Immunofluorescent staining of amniotic fluid organoids in the early stages. Credit: Nat Med 2024.
Scientists have isolated cells from the amniotic fluid of pregnant women and used them to create tri-dimensional cell cultures, called organoids, that resemble the organs of the developing fetus1. Published in Nature Medicine, the study involved a large international collaboration that includes researchers from Politecnico di Milano, the Telethon Institute of Genetics Medicine in Naples, Ospedale Bambino Gesù in Rome and the University of Naples.
“Prenatal studies are now mainly based on imaging or genetic analysis, but do not provide much information on the functionality of organs [of the fetus]” says corresponding author Paolo De Coppi, a paediatric surgeon at Ospedale Bambino Gesù in Rome, and University College London. “Our study opens avenues for investigating foetal development and congenital diseases.”
Organoids are usually derived from biopsy or discarded tissues, something that has been done for many adult tissues. But due to ethical and legal restrictions, isolated tissue-specific foetal stem cells can only be obtained from terminated pregnancies, making it difficult to diagnose prenatal diseases.
The scientists wanted to examine amniotic fluid, which supports and protects the fetus during development and is routinely collected during amniocenteses and other exams. Previous studies had showed that it contains mesenchymal stem cells that subsequently differentiate into various tissues, and hematopoietic ones, giving rise to blood cells2. “But the amniotic fluid also contains secretions, debris and cells from various foetal tissues such as the gastrointestinal tract, kidney and lung,” says co-author, Mattia Gerli from University College London. “We created a map of the epithelial cells content in the fluid, used them to develop organoids, and we found that they had different morphologies”. Using single cells RNA-sequencing and protein analysis, the researchers proved that the 3D cell aggregates resembled features of the organs of origin: small intestine, kidney, and lung.
As a proof-of-concept that these organoids can be used to model an actual disease, the scientists collected epithelial cells from fetuses with Congenital Diaphragmatic Hernia (CDH), a rare congenital malformation where the diaphragm fails to close and the bowel, stomach or liver can move into the chest cavity causing difficulty in breathing. It can be treated by reversibly blocking the trachea of the fetus with a latex balloon. The scientists derived organoids both before and after the implantation of the balloon, and confirmed that the latter functioned better than the former. “We believe that in the future we might monitor diseases with this method,” says Gerli.

• **ACTIVITY A**
Reproduce the stretch of the amniotic fluid organoid article from "The scientists wanted" through "kidney, and lung.".
• **ACTIVITY B**
According to the amniotic fluid organoid article, why is it difficult to diagnose prenatal diseases using tissue-specific fetal stem cells?

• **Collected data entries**
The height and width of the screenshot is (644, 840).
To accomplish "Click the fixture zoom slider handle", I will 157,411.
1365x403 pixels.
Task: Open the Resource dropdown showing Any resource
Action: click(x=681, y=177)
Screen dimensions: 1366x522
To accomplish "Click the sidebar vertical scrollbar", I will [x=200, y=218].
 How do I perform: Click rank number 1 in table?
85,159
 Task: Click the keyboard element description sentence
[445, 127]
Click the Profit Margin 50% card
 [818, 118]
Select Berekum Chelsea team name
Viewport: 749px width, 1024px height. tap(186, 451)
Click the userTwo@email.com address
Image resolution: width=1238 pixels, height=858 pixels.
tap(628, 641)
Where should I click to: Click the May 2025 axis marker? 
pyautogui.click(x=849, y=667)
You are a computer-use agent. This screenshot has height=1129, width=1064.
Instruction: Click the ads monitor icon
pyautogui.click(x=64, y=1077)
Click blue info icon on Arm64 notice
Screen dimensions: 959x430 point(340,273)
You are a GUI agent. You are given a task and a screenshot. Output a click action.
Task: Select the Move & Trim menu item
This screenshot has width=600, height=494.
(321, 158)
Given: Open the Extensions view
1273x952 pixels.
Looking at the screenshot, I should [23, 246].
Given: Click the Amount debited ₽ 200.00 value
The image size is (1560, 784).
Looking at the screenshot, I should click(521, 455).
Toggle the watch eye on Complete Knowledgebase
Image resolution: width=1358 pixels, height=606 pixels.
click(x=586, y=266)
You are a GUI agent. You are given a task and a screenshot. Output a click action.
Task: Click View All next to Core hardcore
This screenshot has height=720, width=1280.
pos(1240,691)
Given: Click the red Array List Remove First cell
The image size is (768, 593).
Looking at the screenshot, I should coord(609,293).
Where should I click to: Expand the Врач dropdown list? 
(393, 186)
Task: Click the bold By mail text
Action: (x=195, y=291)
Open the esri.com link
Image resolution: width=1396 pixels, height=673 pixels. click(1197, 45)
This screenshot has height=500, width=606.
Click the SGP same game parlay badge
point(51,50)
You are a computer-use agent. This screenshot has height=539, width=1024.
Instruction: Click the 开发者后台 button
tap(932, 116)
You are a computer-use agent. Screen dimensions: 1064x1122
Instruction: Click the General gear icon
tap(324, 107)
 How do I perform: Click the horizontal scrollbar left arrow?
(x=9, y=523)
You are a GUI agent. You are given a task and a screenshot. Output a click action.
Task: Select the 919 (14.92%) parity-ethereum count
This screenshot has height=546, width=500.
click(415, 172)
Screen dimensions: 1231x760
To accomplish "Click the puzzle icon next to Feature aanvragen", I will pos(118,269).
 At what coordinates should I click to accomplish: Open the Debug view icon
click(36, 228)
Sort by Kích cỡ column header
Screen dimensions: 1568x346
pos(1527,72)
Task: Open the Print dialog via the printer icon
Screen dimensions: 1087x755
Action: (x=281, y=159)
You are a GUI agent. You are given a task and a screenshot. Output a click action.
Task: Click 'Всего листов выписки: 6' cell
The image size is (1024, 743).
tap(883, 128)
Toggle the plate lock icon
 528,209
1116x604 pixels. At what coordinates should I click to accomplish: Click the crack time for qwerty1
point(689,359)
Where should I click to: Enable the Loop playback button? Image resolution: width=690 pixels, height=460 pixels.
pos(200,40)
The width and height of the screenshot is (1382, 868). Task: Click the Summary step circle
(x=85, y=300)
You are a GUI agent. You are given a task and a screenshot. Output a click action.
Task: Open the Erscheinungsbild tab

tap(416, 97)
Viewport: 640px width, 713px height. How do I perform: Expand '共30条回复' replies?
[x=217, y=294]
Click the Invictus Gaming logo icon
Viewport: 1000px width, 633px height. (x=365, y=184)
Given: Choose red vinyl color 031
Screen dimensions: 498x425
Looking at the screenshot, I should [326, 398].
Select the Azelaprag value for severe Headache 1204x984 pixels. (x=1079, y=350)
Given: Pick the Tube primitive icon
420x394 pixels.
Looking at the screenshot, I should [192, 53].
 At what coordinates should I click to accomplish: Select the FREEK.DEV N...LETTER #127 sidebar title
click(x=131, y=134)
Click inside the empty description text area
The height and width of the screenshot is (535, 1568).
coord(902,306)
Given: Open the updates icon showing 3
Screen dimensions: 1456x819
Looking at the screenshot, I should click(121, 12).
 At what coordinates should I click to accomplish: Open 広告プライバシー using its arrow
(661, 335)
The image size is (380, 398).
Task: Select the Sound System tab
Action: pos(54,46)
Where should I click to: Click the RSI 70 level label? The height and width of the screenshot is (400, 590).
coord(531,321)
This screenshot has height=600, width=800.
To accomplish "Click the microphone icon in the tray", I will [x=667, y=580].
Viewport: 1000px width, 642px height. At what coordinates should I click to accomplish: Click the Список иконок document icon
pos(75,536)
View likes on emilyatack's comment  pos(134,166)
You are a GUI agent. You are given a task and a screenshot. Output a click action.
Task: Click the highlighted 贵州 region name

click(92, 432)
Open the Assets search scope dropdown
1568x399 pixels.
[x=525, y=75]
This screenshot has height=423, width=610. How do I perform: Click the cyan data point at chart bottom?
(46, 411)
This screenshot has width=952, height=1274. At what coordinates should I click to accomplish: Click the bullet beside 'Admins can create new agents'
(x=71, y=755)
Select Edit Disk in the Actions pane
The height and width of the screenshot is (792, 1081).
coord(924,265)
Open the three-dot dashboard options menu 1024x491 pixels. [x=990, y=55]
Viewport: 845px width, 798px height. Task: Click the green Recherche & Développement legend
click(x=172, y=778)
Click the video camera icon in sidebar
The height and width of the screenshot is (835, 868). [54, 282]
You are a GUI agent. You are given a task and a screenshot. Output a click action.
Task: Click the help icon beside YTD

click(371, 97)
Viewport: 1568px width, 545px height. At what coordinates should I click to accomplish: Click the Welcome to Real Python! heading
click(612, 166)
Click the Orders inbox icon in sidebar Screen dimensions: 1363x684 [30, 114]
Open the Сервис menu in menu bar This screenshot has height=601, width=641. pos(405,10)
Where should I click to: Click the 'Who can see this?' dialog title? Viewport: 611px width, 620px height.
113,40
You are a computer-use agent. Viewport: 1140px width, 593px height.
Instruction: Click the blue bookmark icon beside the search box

• **WRITTEN REPLY A**
The scientists wanted to examine amniotic fluid, which supports and protects the fetus during development and is routinely collected during amniocenteses and other exams. Previous studies had showed that it contains mesenchymal stem cells that subsequently differentiate into various tissues, and hematopoietic ones, giving rise to blood cells2. “But the amniotic fluid also contains secretions, debris and cells from various foetal tissues such as the gastrointestinal tract, kidney and lung,” says co-author, Mattia Gerli from University College London. “We created a map of the epithelial cells content in the fluid, used them to develop organoids, and we found that they had different morphologies”. Using single cells RNA-sequencing and protein analysis, the researchers proved that the 3D cell aggregates resembled features of the organs of origin: small intestine, kidney, and lung.

• **WRITTEN REPLY B**
Ethical and legal restrictions mean that isolated tissue-specific fetal stem cells can only be obtained from terminated pregnancies. This limited source makes diagnosing prenatal diseases difficult.